= WORK TO DO =
Please present the part of the records that opens with the line containing "Where should I" and closes with the line containing "should pyautogui.click(x=1677, y=57)." as a Markdown table with the columns Row and Line, omitting blank lines. Leave the pictures out of the table.

Items listed in a dataset
Begin

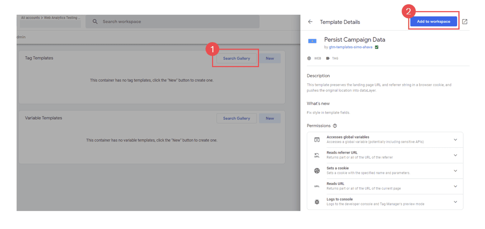Expand Accesses global variables permission
Viewport: 485px width, 229px height.
tap(455, 140)
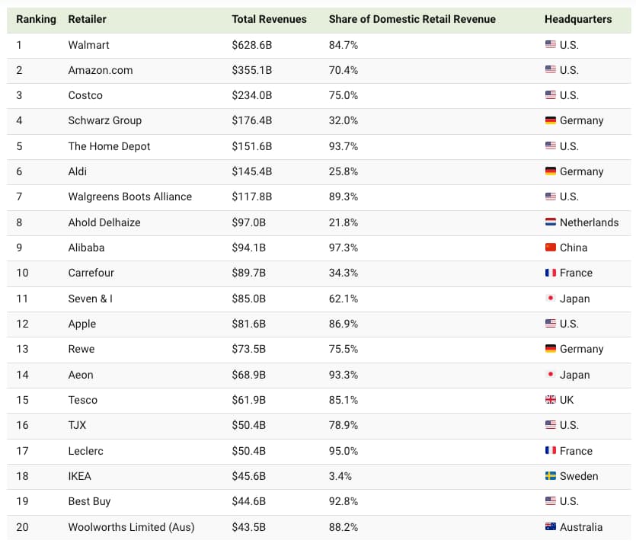
Task: Click the Costco retailer cell
Action: (85, 95)
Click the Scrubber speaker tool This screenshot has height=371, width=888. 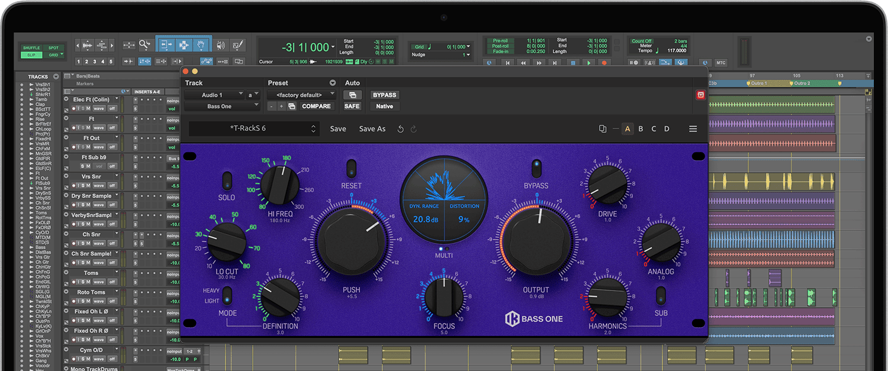(221, 45)
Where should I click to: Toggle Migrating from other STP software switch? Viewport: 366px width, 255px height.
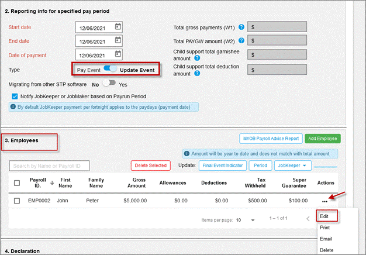(109, 83)
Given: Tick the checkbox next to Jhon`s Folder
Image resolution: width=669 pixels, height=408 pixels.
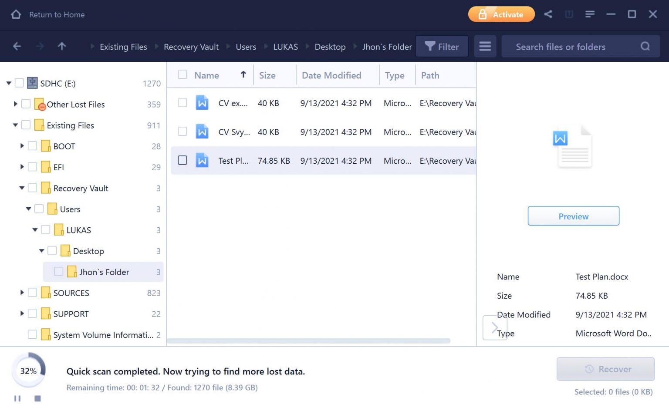Looking at the screenshot, I should point(58,271).
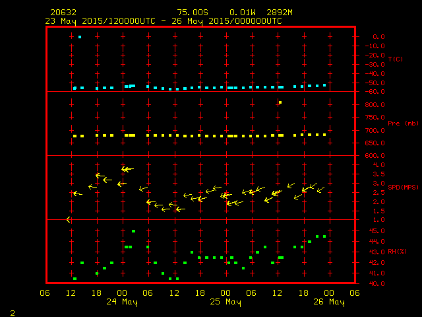Click the station ID 20632 in header

(x=63, y=13)
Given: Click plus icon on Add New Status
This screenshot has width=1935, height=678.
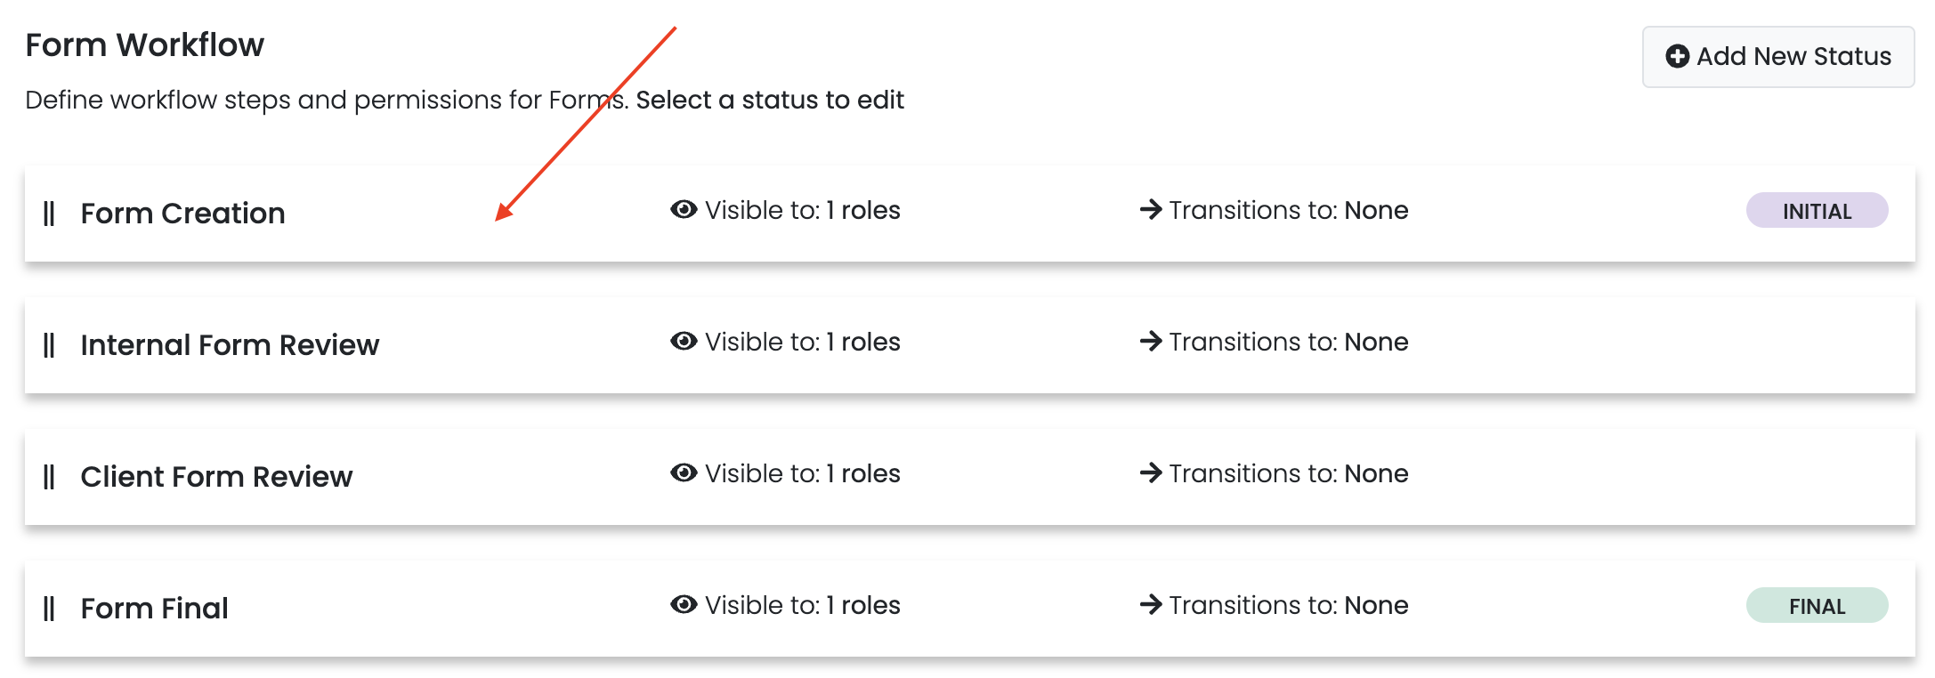Looking at the screenshot, I should pyautogui.click(x=1677, y=57).
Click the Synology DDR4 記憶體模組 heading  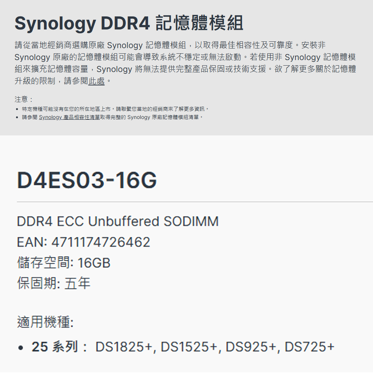(129, 23)
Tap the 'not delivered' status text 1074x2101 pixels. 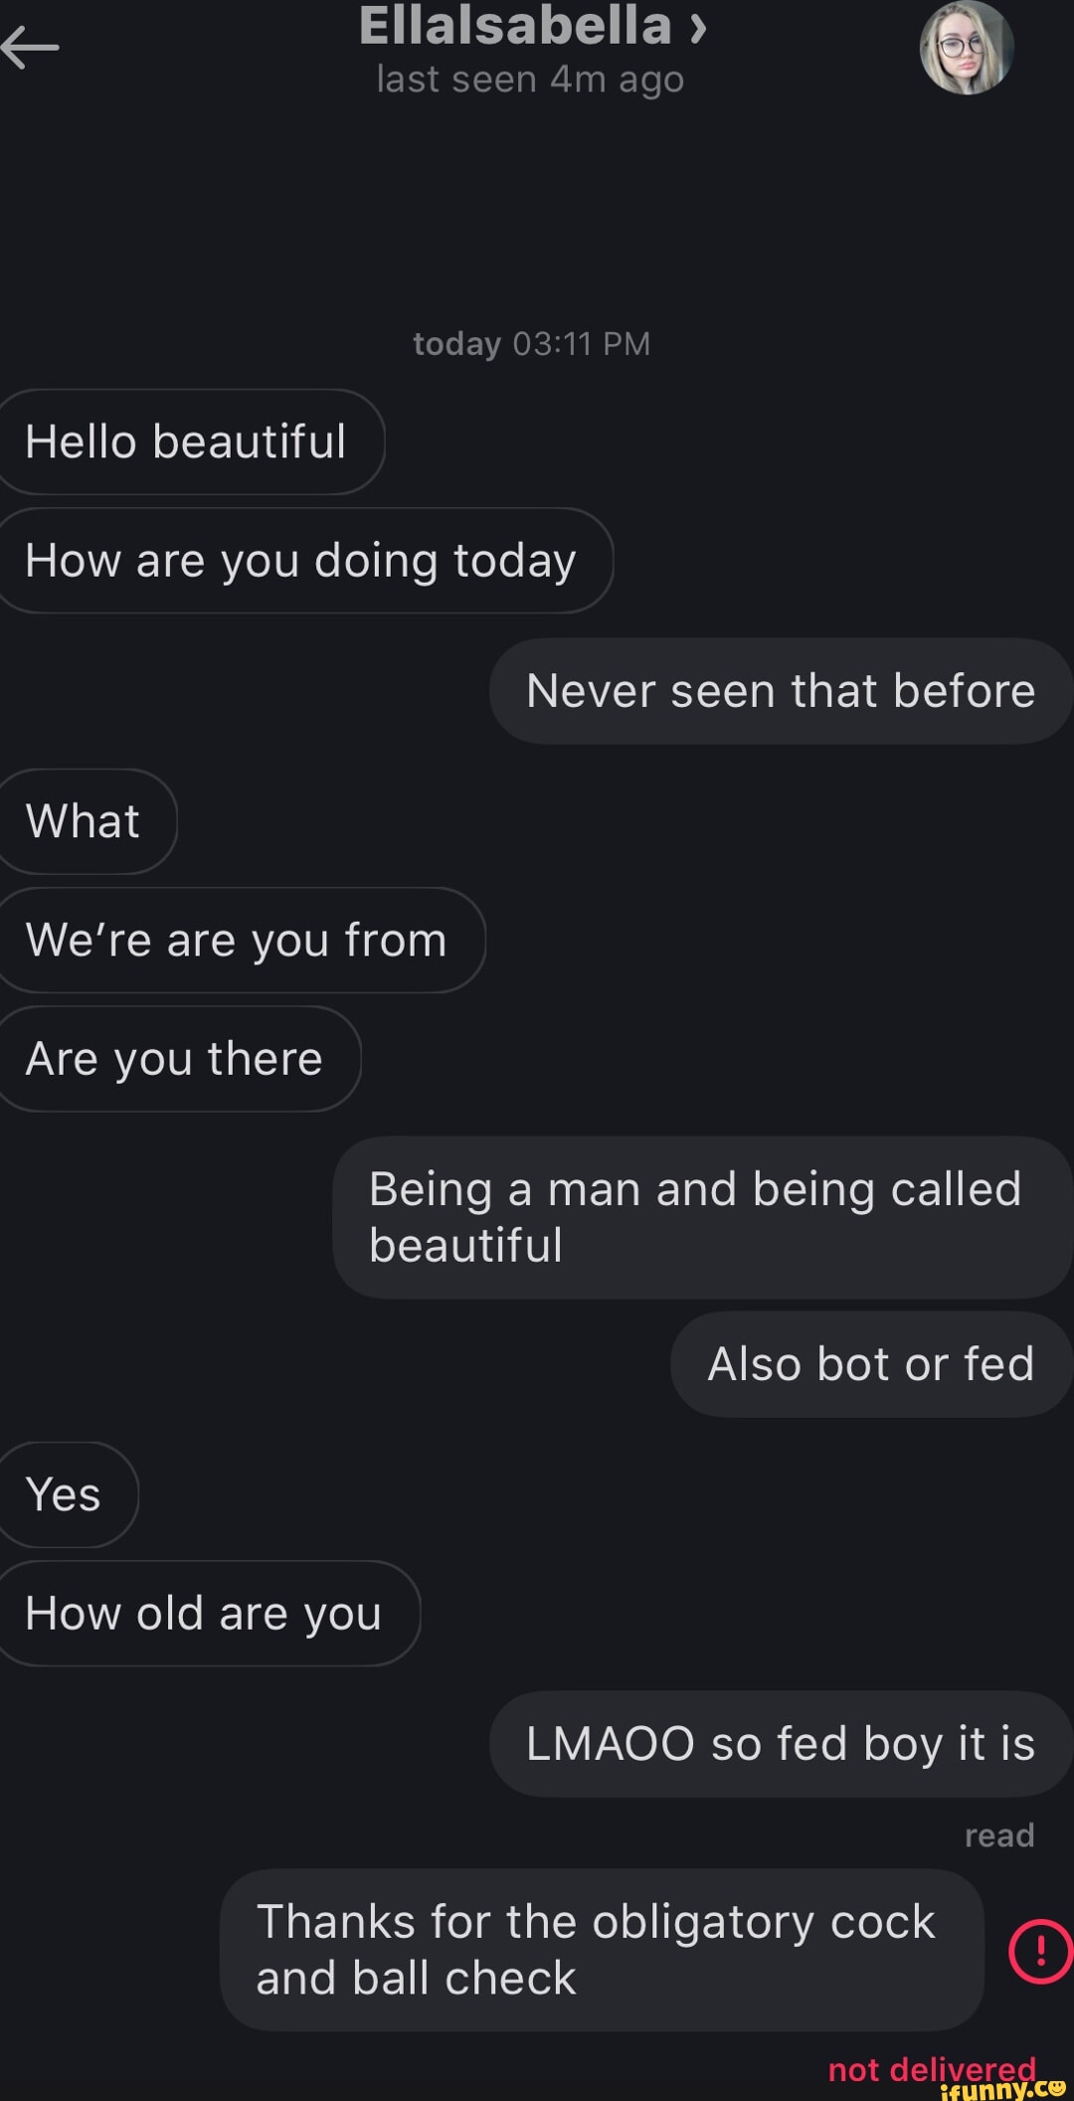[x=931, y=2069]
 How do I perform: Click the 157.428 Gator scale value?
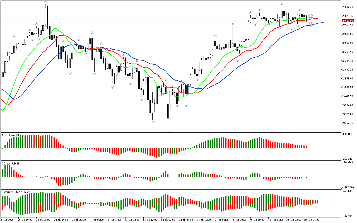pos(348,191)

End

= RESPONSE TO THE TASK =
| Row | Line |
|---|---|
| 1 | Where should I click to: Toggle Migrating from other STP software switch? Viewport: 366px width, 255px height. |
| 2 | (109, 83) |
| 3 | Given: Tick the checkbox next to Jhon`s Folder |
| 4 | Image resolution: width=669 pixels, height=408 pixels. |
| 5 | Looking at the screenshot, I should point(58,271). |
| 6 | Click the station ID 20632 in header |
| 7 | (x=63, y=13) |
| 8 | Given: Click plus icon on Add New Status |
| 9 | This screenshot has width=1935, height=678. |
| 10 | Looking at the screenshot, I should pyautogui.click(x=1677, y=57). |